In the days since Seven Oaks General Hospital sent an elderly, confused heart patient home, Elvira Umbach nearly started a fire when a kettle burned dry and later called the police over a security guard her son hired to ensure her safety.
"My worst fear is she is going to have another heart attack and there will be no one there for her," Umbach's distraught daughter, Esther Kafka, said Tuesday from her home in Windsor, Ont.
Kafka said the 78-year-old can't function alone. Monday, her mother described the city's weather as a warm 70 F over the phone.
The daughter can't understand why the hospital sent her elderly mother home in a confused state.
"I don't get it. I really don't get it. It's almost like they're choosing to ignore it because they wanted to discharge my mother, because they needed the bed," Kafka said.
Four days before her mother was sent home Feb. 12, Kafka recounted a call from the hospital that her mother should go home because Seven Oaks needed her bed.
Desperate for better care for her mother, Kafka filed a formal complaint with Seven Oaks by registered mail Tuesday.
It's a three-page letter that chronicles her mother's and her father's recent stays at Seven Oaks.
The complaint comes on the heels of a judicial inquest called last week into the death of Heather Brenan.
That inquest will examine the strain the "silver tsunami" of aging Manitobans puts on health care.
The couple's MLA, NDP cabinet minister Gord Mackintosh, acknowledged he's aware of the Umbach case -- Kafka copied him on the complaint.
"I read the letter today and find the account very troubling. I've referred this to the Health Minister and I'm heartened that her office immediately began following up with the family," Mackintosh said in a statement.
The Winnipeg Regional Health Authority responded that the hospital will be calling Kafka.
"Seven Oaks is in the process of pulling the chart and will be contacting the daughter today to apologize to her for not keeping the family as informed as they would have liked, and to make arrangements to set up a meeting to discuss the family's concerns and next steps," WRHA spokeswoman Heidi Graham said.
When the call comes, Kafka wants some answers.
"This is my frustration. We made it perfectly clear to the charge nurse my mom could not be released without home care," Kafka said.

▸ The data
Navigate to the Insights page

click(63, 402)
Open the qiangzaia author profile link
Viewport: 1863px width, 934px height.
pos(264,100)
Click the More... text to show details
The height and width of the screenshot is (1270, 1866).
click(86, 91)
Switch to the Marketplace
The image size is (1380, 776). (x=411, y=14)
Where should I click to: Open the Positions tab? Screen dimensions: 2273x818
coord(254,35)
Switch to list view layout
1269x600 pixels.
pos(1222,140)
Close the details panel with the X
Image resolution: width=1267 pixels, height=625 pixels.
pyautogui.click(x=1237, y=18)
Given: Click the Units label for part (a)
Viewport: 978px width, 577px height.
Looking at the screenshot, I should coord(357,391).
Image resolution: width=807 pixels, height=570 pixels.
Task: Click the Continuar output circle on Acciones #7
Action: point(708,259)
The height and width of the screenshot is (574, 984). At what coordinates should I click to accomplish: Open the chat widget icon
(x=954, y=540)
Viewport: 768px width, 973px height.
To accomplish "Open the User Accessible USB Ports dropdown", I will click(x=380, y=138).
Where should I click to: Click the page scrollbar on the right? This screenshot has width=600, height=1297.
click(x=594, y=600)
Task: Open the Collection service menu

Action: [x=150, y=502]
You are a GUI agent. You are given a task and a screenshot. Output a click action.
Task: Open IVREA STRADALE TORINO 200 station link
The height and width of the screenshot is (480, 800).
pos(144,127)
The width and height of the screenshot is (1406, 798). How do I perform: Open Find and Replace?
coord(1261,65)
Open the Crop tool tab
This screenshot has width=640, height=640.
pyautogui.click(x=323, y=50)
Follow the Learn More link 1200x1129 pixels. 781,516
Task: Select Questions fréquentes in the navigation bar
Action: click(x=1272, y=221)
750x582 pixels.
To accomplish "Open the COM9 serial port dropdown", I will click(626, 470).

▸ Work order
Echo everything in the article about Elvira Umbach's discharge from Seven Oaks from "Desperate for better" down to "be calling Kafka.".

▸ Task output
Desperate for better care for her mother, Kafka filed a formal complaint with Seven Oaks by registered mail Tuesday.
It's a three-page letter that chronicles her mother's and her father's recent stays at Seven Oaks.
The complaint comes on the heels of a judicial inquest called last week into the death of Heather Brenan.
That inquest will examine the strain the "silver tsunami" of aging Manitobans puts on health care.
The couple's MLA, NDP cabinet minister Gord Mackintosh, acknowledged he's aware of the Umbach case -- Kafka copied him on the complaint.
"I read the letter today and find the account very troubling. I've referred this to the Health Minister and I'm heartened that her office immediately began following up with the family," Mackintosh said in a statement.
The Winnipeg Regional Health Authority responded that the hospital will be calling Kafka.